Debt concerns weigh on stocks
Technology-company troubles and renewed concerns about Europe's debt dragged stocks lower for a second day Monday. European finance ministers approved $110 billion in rescue loans to Portugal, but they have yet to decide on a second rescue package for Greece.
Technology-company troubles and renewed concerns about Europe's debt dragged stocks lower for a second day Monday.
European finance ministers approved $110 billion in rescue loans to Portugal, but they have yet to decide on a second rescue package for Greece.
The arrest of the head of the International Monetary Fund is expected to make solving Greece's problems more difficult. The official, Dominique Strauss-Kahn, had been heavily involved in trying to fix the debt crises in Portugal and Greece. He is being held without bail on charges of sexually assaulting a hotel employee in New York City.
Technology companies sustained the largest losses in Monday trading. Yahoo Inc. and Amazon.com Inc. fell by more than 4 percent. Yahoo is in a dispute with Alibaba Group Holding Ltd. over its online-payment business. Yahoo owns a 40 percent stake in the company, which transferred its online-payment business to another company without consulting Yahoo.

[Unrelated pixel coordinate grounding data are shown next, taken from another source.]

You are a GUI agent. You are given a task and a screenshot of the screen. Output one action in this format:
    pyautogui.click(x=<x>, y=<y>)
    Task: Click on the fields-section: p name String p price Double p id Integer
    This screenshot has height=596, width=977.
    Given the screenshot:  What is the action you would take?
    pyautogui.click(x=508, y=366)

Investors are growing increasingly concerned over the prospect of an unprecedented U.S. default on its debt. Treasury Secretary Timothy Geithner told lawmakers in a letter Monday that the agency was taking steps to postpone a default.
The Dow Jones industrial average lost 47.38 points, or 0.38 percent, to close at 12,548.37. The Standard & Poor's 500 index fell 8.30 points, or 0.62 percent, to 1,329.47. The Nasdaq fell 46.16, or 1.63 percent, to 2,782.31.
Commodity prices were mostly lower. Oil prices fell $2.28 to settle at $97.37 a barrel Monday as worries eased that Mississippi River flooding could disrupt refineries and slow demand.
Commodities have been falling broadly over the last two weeks because of concerns that the global economy is showing signs of weakening.
The stock market has lost some of its momentum in the last few weeks after finishing its best first quarter since 1998. Companies in so-called defensive industries such as health care, utilities, and consumer staples have outperformed lately due in part to concerns that high gas prices will slow the economy and cut into corporate profits.
Two well-known retailers in the United States fell after reporting quarterly results Monday. The home-improvement company Lowe's Cos. fell 2 percent after its quarterly report missed Wall Street's estimates and the company cut its outlook for the year. Bad weather and a decline in consumer spending combined to drive its profit down 6 percent in the first quarter.
J.C. Penny Co. Inc. lost 1.5 percent despite raising its full-year profit estimates.
One of the most talked-about deals on Wall Street was officially nixed as well. The parent company of the New York Stock Exchange dropped nearly 11 percent after competitors Nasdaq OMX Group and ICE announced that they had withdrawn their hostile bid for the company. NYSE Euronext had angered its shareholders by refusing to meet with the two companies, which offered a higher price than what NYSE received from the German exchange operator Deutsche Boerse AG.